The following is a list of activity suggestions for 3-6 year olds during a time of remote learning. The materials mentioned — crayons, books, pipe cleaners, and so on — could be good items to put in a “pick-up” or “send-home” bag for those families who may not have access to them.

Emergent Writing

  • Keep paper, pencil, crayons and markers handy
  • Model writing: lists of things to do, groceries to buy, activity plans or thank you notes
  • Journal time: find a moment each week for your child to dictate reflections, ideas, a story, small moments you are thankful for
  • Draw pictures and write letters to friends and family.
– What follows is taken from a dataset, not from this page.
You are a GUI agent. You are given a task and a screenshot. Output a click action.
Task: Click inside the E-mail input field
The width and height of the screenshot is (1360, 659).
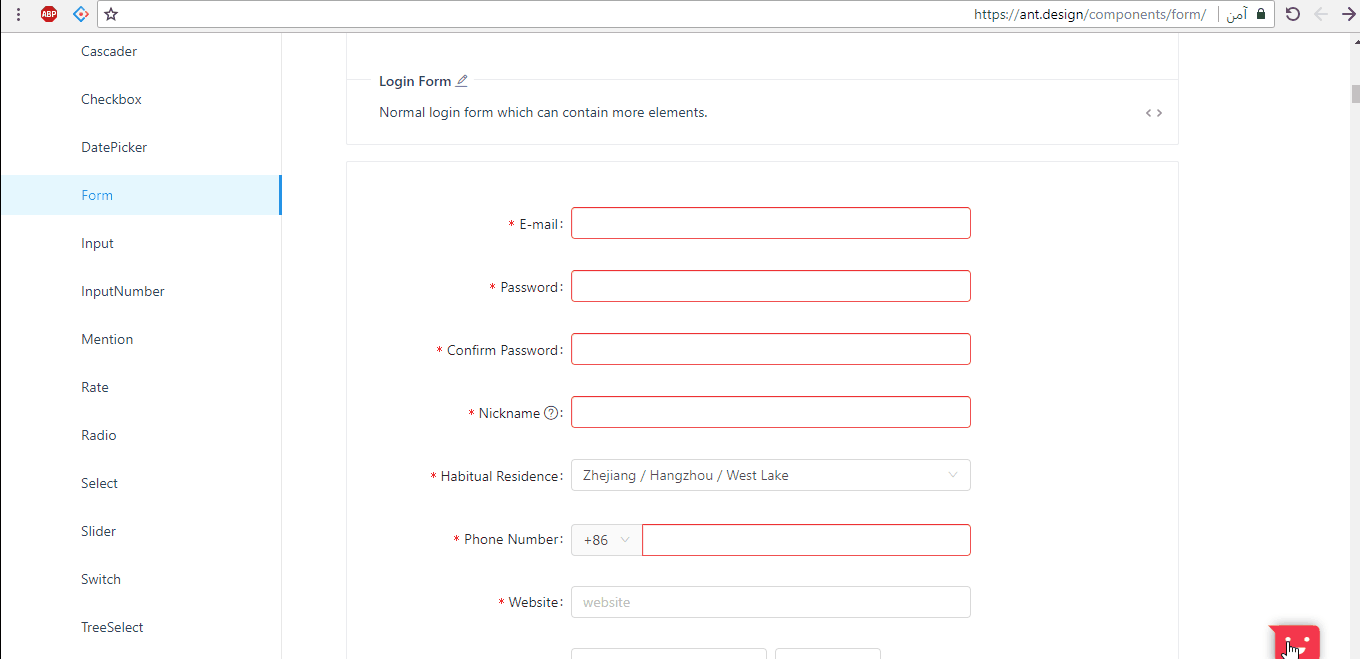770,223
Add an address to an envelope, a stamp and head to the mailbox

Language Development

  • Read together every day: fiction, non-fiction, fairy tales, poetry
  • Read street signs together
  • Word games in the car: travel bingo, 20 questions, sequential memory stories (ex: I went on a picnic and I brought ___________)
  • Dinner table discussions and conversations
  • Oral rhyming — when reading books with a rhyming cadence, stop before the second rhyme to bring your child’s attention to the pattern
  • Tell stories using first, then, next, last

Gross Motor

  • Outdoor fun: bike, scooter, trike, run, jump, hop, skip
  • Sidewalk chalk
  • Play hopscotch
  • Create a balance beam with tape on the floor
  • Crab walk, bear walk, wheelbarrow walk
  • Paint the driveway, rocks, concrete steps with big brushes and water
  • Shaving cream play in the tub or on an opened dishwasher door (makes clean-up a breeze!)
  • Sort or fold laundry, empty the dishwasher, set the table
  • Finger paints
  • Build in the sand on the beach or in a sandbox
  • Dig or pull weeds in the garden
  • Plant seeds and water outdoor plants
  • Hammer nails into a piece of wood
  • Jump rope
  • Throw and catch large balls
  • Indoor obstacle course

Fine Motor

  • Water houseplants with spray bottles
  • Scissor work: cut strips, fringe, or pictures from magazines
  • Make play dough
  • Legos and Duplos
  • Cooking: stir, crack eggs, grate cheese by hand, use a hand eggbeater
  • Beading
  • Finger puppets
  • Pick up things with tweezers
  • Simple sewing andweaving
  • Pipe cleaners
  • Build playing card houses

Math

  • Collect, sort and classify seashells, stones, pinecones, small sticks, flower petals, baseball cards, etc.
  • Play board games: Snail’s Pace Race, Harvest Time, Hi-Ho Cherry-o, Blockus, Trouble, Chutes and Ladders
  • Count everything: plates, napkins, cups, socks from laundry, houses, buttons on shirts, toys during clean-up, silverware as you unload the dishwasher
  • Cook, measure
  • Identify numbers: telephone numbers, numbers on mailboxes
  • Puzzles: mazes and jigsaw
  • Car activities: find shapes, numbers in the environment
  • Card games: go fish, war, rat a tat cat, memory, UNO

Online Curricular Resources

Illustration credit: Reshan Richards

These are just a few of the many resources that parents and caregivers can look to in support of their children’s experiences.

  • Art & Play Activity Guide: A weekly art and play activity guide for learning at home for children ages 3-8.
  • Other Goose: Homeschooling resource for families of children 2-6 year olds focusing on open-ended discovery.
  • Sparkle Stories: Audio stories and activities for children ages 3-12
  • Nature on PBS: Documentaries that illuminate the wonder and beauty of the natural world
  • WOW in the World: NPR Podcast for curious children, ages 5-12 and their grown-ups
  • TinkerLab: Art, science and tinkering guides for parents with children ages 2-12

Parenting Resources for COVID-19

These are some resources for talking with your children about COVID-19

There is a lot of newness these days. As you face new challenges, remember that competency will build over time. Be adaptable, flexible and willing to make mistakes. Consider that being present can often be enough. Ease into things. Prioritize what you need to run your household and remain holistically healthy. And don’t forget to take care of yourself.